La desviación estándar de una estimación se denomina error estándar. El error estándar del coeficiente mide la precisión con la que el modelo estima el valor desconocido del coeficiente. El error estándar del coeficiente siempre es positivo.
Utilice el error estándar del coeficiente para medir la precisión de la estimación del coeficiente. Cuanto menor sea el error estándar, más precisa será la estimación. Al dividir el coeficiente entre su error estándar, se calcula un valor t.. Al dividir el coeficiente entre su error estándar, se calcula un valor t. Si el valor p asociado con este estadístico t es menor que el nivel de significancia, usted concluye que el coeficiente es significativamente diferente de cero.
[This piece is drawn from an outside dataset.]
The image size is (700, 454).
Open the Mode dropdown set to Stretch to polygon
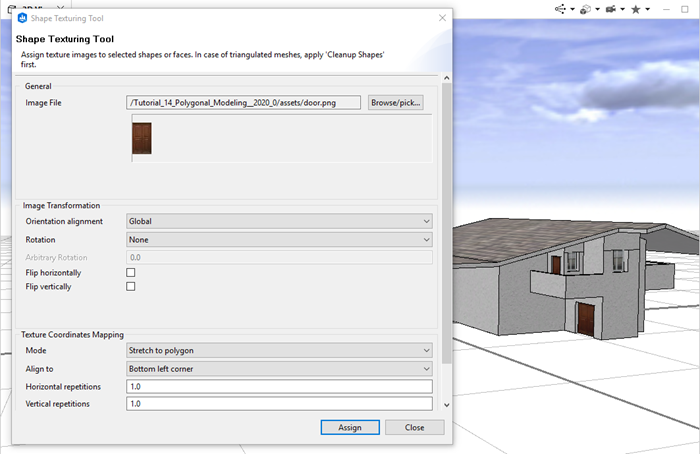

El error estándar del coeficiente de Rigidez es más pequeño que el de Temp. Por lo tanto, su modelo pudo estimar el coeficiente para Rigidez con mayor precisión. De hecho, el error estándar del coeficiente de Temp es aproximadamente igual al valor del coeficiente en sí, de modo que el valor t de -1.03 es demasiado pequeño para declararlo estadísticamente significativo. El valor p resultante es mucho mayor que los niveles comunes de α, de manera que usted no puede concluir que este coeficiente es diferente de cero. Usted elimina la variable Temp del modelo de regresión y continúa con el análisis.
Si la matriz de diseño es ortogonal, cada coeficiente de regresión estimado tendrá el mismo error estándar, que será igual a la raíz cuadrada de (MSE/n), donde MSE = cuadrado medio del error y n = número de observaciones.